- **Task objective**: Give every line of the records from the one containing "The image size is (1456, 819)." down to the one containing "tap(986, 80)", both included, as a numbered list, leaving out any blank lines.

>> BEGIN Material shown

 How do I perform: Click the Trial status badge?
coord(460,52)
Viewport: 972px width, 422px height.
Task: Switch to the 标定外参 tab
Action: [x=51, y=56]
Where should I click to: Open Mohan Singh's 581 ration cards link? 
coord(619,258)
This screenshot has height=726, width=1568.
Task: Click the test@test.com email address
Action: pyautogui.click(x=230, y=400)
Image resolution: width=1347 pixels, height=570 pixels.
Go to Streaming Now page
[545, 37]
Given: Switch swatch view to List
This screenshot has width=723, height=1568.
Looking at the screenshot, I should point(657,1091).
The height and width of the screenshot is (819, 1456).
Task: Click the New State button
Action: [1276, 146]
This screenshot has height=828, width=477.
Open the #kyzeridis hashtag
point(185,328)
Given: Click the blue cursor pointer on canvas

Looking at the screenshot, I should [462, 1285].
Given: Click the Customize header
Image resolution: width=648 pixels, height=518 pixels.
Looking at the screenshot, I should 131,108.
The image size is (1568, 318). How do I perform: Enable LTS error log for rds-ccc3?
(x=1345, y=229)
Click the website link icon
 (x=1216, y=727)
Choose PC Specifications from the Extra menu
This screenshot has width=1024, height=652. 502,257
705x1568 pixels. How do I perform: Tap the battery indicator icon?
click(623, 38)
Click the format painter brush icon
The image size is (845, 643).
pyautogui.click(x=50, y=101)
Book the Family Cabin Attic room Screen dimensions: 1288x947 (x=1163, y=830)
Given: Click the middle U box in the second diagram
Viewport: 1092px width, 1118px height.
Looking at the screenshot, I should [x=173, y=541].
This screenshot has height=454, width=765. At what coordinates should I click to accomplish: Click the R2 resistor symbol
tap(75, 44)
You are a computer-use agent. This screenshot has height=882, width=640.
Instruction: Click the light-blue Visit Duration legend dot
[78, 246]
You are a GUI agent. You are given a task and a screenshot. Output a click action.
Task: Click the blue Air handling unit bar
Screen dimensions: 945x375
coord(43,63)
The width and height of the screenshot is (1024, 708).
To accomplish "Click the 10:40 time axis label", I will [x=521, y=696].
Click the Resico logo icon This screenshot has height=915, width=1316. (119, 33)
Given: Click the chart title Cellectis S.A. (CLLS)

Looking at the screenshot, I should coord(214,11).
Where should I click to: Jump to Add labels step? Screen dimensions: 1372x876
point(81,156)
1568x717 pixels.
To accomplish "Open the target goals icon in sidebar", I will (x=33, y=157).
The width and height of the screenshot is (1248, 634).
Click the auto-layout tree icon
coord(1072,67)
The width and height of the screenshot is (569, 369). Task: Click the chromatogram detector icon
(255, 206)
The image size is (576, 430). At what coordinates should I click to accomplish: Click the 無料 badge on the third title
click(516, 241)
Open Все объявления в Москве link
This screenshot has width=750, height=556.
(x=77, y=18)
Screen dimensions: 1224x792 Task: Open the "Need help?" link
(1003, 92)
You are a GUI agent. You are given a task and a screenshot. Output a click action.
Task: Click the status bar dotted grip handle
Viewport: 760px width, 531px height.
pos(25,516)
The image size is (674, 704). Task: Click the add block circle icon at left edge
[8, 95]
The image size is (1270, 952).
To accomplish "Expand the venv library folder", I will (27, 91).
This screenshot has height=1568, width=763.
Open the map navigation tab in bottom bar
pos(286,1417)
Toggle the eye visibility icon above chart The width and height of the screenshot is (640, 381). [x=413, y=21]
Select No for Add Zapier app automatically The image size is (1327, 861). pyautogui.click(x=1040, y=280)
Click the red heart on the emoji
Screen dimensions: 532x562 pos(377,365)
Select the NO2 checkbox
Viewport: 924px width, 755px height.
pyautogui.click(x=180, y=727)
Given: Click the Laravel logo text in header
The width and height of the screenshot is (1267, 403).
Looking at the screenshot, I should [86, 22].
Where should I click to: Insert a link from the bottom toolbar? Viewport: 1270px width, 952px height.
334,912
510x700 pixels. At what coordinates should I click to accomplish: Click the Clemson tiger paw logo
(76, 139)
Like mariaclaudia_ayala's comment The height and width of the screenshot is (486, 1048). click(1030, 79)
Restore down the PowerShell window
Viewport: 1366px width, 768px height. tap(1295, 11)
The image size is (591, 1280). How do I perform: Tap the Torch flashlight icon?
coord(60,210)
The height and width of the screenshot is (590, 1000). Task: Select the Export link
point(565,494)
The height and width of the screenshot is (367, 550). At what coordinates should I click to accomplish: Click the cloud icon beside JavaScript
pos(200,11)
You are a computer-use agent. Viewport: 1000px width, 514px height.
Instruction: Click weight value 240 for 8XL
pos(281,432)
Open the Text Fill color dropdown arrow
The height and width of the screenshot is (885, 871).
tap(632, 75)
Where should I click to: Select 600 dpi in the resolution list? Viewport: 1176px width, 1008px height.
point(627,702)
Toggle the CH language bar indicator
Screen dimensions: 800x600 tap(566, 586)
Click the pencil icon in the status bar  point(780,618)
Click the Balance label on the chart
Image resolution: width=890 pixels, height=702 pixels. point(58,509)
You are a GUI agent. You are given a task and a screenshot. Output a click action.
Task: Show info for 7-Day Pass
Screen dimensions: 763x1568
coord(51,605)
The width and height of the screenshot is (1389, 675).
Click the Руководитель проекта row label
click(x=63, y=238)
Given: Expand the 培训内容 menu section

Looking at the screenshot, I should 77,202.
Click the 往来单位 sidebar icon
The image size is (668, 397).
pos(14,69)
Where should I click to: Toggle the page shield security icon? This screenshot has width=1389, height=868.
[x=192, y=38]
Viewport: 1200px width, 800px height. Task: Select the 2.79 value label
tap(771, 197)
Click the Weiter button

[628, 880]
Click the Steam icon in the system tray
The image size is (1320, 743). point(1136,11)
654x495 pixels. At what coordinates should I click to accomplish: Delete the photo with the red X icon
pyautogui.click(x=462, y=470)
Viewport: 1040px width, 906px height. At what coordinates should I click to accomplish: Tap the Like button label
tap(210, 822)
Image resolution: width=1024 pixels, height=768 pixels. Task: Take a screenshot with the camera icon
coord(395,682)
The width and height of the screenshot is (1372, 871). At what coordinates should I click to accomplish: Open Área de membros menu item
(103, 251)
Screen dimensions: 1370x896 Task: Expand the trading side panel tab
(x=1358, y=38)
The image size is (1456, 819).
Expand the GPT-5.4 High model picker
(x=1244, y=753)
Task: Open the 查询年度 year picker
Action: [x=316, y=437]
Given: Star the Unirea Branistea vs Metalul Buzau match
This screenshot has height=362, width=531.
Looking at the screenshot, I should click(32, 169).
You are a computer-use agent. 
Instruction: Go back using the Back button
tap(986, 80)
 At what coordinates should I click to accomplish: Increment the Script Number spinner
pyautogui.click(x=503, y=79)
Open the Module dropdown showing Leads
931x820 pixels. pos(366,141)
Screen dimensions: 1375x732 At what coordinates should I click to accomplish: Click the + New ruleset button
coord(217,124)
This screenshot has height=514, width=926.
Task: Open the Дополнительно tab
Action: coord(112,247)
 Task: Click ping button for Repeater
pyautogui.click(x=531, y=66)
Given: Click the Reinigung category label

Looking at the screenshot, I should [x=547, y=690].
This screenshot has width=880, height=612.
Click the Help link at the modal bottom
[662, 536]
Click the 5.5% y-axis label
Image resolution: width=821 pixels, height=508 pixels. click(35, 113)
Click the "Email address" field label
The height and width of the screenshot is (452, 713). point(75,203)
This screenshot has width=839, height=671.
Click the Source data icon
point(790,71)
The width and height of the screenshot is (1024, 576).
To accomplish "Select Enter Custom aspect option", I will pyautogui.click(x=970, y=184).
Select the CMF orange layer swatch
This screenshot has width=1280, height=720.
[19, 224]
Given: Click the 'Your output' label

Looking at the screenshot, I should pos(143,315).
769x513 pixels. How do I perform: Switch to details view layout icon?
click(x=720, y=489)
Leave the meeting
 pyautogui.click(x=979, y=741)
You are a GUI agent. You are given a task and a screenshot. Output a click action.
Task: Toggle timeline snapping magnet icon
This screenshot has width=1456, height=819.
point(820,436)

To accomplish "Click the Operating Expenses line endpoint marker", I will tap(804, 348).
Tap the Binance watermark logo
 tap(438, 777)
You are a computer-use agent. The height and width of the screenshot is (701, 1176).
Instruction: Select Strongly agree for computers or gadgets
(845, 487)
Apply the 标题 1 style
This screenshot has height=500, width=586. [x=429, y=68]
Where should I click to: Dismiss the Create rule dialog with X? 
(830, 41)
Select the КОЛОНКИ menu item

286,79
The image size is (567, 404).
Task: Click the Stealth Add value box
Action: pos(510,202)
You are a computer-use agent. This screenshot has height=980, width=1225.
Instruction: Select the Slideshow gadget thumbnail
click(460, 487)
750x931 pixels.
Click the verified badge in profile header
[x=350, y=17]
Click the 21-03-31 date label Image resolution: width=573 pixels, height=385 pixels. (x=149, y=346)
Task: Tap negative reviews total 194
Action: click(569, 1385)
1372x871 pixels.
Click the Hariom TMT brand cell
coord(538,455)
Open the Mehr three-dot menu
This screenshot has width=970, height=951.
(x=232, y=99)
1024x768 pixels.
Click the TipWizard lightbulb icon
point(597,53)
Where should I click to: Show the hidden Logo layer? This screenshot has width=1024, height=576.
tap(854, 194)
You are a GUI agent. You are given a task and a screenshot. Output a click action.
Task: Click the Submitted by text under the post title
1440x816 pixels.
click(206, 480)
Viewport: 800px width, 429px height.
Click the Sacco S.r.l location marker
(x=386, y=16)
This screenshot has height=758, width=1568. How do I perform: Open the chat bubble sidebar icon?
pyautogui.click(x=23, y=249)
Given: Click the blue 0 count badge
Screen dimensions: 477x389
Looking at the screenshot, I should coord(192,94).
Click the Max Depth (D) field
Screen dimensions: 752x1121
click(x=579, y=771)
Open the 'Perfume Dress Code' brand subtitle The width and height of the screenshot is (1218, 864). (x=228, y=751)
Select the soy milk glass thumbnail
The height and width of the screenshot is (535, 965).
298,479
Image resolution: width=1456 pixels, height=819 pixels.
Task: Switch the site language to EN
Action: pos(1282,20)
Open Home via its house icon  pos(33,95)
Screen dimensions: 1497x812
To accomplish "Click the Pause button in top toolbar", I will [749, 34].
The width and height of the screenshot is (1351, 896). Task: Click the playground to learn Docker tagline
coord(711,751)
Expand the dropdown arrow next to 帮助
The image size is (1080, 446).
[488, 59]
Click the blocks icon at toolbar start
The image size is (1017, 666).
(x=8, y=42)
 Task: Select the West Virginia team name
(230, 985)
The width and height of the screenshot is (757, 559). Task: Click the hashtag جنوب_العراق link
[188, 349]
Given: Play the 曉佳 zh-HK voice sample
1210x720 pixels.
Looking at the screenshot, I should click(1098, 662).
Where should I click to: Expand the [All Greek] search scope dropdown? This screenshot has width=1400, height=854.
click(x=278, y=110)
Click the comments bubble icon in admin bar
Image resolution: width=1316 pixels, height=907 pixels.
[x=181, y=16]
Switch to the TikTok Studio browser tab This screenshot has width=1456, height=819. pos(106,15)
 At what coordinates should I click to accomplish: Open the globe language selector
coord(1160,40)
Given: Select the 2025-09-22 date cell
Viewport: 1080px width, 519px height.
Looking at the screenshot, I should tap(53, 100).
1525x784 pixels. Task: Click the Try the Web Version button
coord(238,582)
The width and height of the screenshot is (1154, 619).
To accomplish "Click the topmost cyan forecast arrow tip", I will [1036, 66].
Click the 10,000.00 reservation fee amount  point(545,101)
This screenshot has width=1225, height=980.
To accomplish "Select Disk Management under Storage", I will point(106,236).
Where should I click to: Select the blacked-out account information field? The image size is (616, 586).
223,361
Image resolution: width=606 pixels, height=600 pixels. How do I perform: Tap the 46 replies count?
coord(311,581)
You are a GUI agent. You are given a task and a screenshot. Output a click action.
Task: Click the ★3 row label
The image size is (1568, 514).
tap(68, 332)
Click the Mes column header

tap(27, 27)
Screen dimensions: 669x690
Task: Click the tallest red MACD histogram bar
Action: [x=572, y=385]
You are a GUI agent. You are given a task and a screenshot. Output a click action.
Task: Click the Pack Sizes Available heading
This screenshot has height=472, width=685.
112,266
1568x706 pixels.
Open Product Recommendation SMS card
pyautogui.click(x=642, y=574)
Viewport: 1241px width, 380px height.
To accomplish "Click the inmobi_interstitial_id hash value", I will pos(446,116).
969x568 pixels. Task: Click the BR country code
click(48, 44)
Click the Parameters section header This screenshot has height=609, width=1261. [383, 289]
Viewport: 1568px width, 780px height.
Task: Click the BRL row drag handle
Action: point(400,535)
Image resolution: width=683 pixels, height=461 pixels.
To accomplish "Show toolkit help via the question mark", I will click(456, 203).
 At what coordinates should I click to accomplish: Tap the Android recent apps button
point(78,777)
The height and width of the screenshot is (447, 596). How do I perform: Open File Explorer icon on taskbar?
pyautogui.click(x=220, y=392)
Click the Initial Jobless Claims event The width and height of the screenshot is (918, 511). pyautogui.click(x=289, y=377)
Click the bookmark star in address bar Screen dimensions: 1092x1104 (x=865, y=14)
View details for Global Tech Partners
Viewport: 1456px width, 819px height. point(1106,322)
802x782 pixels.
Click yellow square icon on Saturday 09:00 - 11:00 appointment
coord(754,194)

>> END Material shown

- **Exercise response**:
1. The image size is (1456, 819).
2. Expand the GPT-5.4 High model picker
3. (x=1244, y=753)
4. Task: Open the 查询年度 year picker
5. Action: [x=316, y=437]
6. Given: Star the Unirea Branistea vs Metalul Buzau match
7. This screenshot has height=362, width=531.
8. Looking at the screenshot, I should click(32, 169).
9. You are a computer-use agent. 
10. Instruction: Go back using the Back button
11. tap(986, 80)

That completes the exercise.